Also \(A_{ij} \ge 0\), then
\[ \begin{align*} 2 v^T \mathcal{L} v & = \sum_{ij} A_{ij} (v_{i}^2 + v_{j}^2) - 2 \sum_{ij} A_{ij} v_{i} v_{j}\\ & = \sum_{ij} A_{ij} (v_i - v_j)^2 \\ & \ge 0 \end{align*} \]
\( v^T \mathcal{L} v = 0 \) iff \(v_i = v_j\) (\(X_i\) & \(X_j\) are connected) whenever \(A_{ij} \ne 0\).
\(\Rightarrow v \) is constant on each Connected Component.

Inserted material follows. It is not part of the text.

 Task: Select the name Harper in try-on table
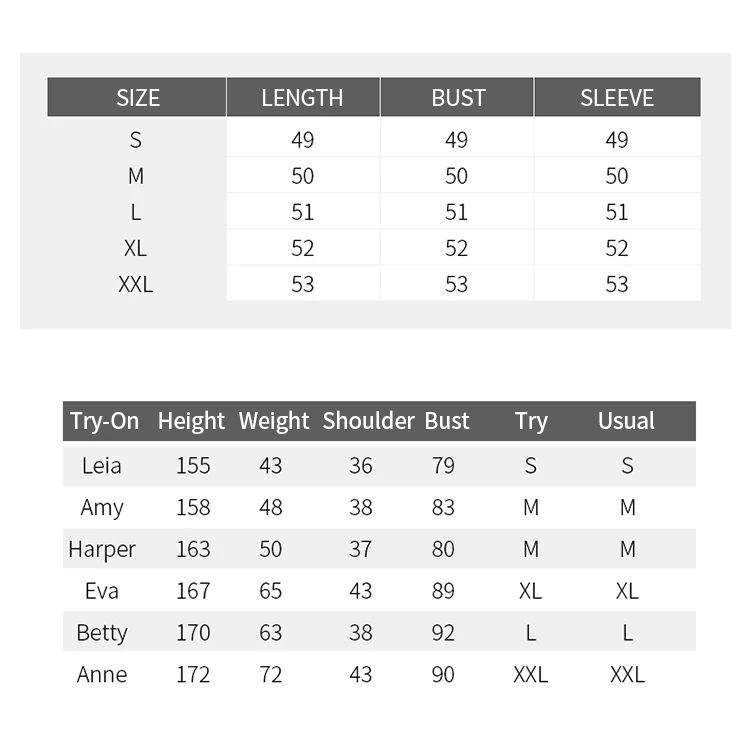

Finally, verify \( v_l \equiv \mathbb{I}\{\text{on } \xi_l\} \) are orthogonal, and that every \(v \in Null(\mathcal{L}) = \sum \alpha_l v_l \).
\(\blacksquare\)
Non-Ideal Case:
[Graph to be inserted.]
We build \(G' \approx \text{ideal } G\).
\( \mathcal{L}' \approx \mathcal{L} \Rightarrow\) Bottom \(K\) eigenvectors of \(\mathcal{L}'\) would be "approximately" constant on clusters.

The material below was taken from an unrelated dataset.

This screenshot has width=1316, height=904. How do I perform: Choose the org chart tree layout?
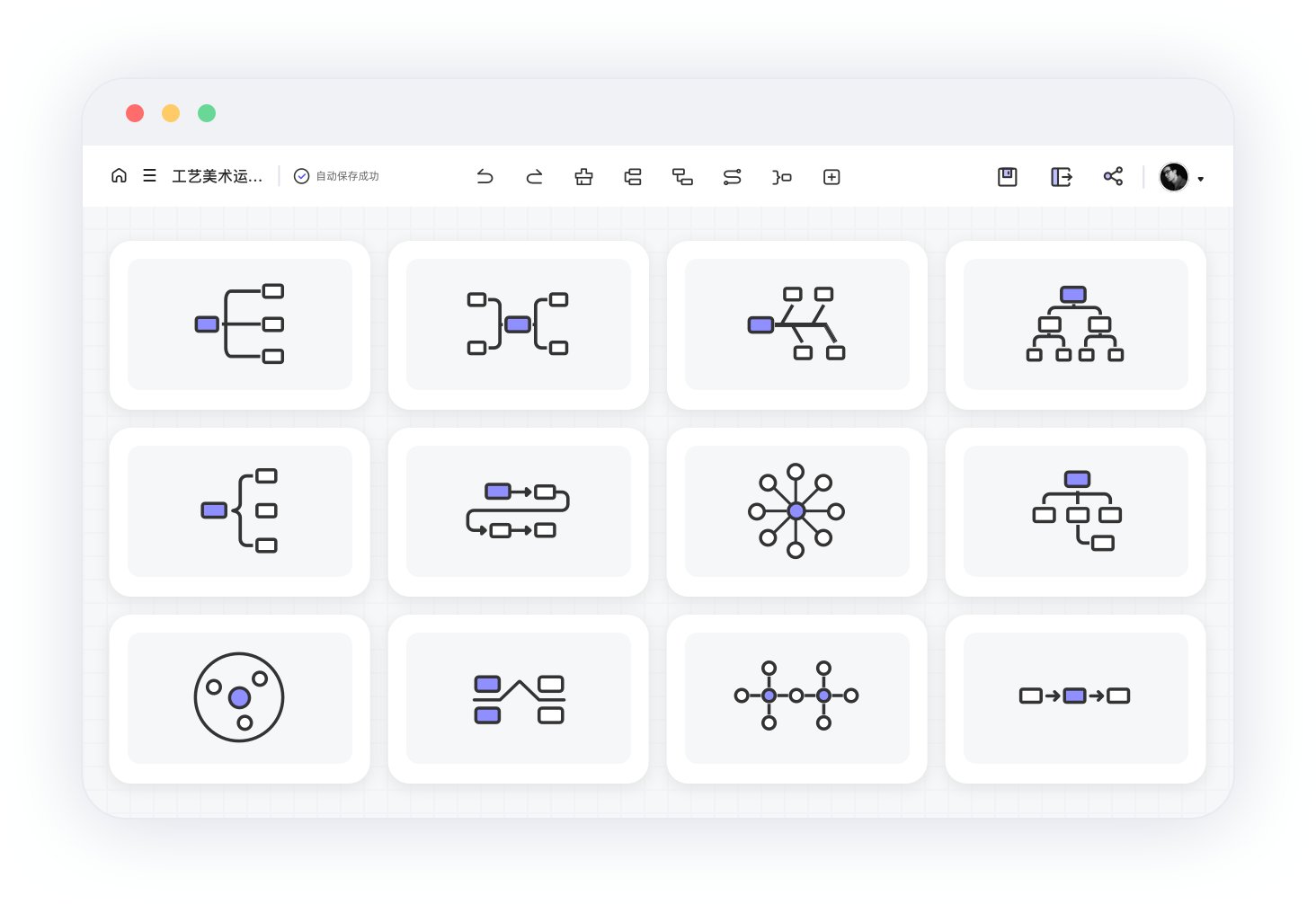(x=1075, y=324)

"Matrix Perturbation Theory"
Density Based Clustering
Intuition:
View "clusters" as high-density regions.
A Usual Procedure:
\(\{X_i\}_{i=1}^n\)
  • Estimate a density \(f\) as some \(\hat{f}\). (\(f\) as the density of some distribution \(P\) on \(\mathbb{R}^d\))
  • Estimate "cluster cores" as regions of high density.
  • Assign every \(X_i\) to a cluster core. (usually the closest)
[Graph to be inserted.]
2-Major Families:
  • DB-Scan: "Cluster-core" isan upper-level set of \(\hat{f}\).
    So pick a \(\lambda\), \( \{X_i: \hat{f}(X_i) \ge \lambda \} \)
    "connected components" of \( \{X_i: \hat{f}(X_i) \ge \lambda \} \)
    & assign every \(X_i\)'s \(\rightarrow \) "closest" connected component of \( \{X_i: \hat{f}(X_i) \ge \lambda \} \).
    One-way: Neighborhood graphs.
  • Mean-Shift: "Cluster-core" are "mode" of \(\hat{f}\).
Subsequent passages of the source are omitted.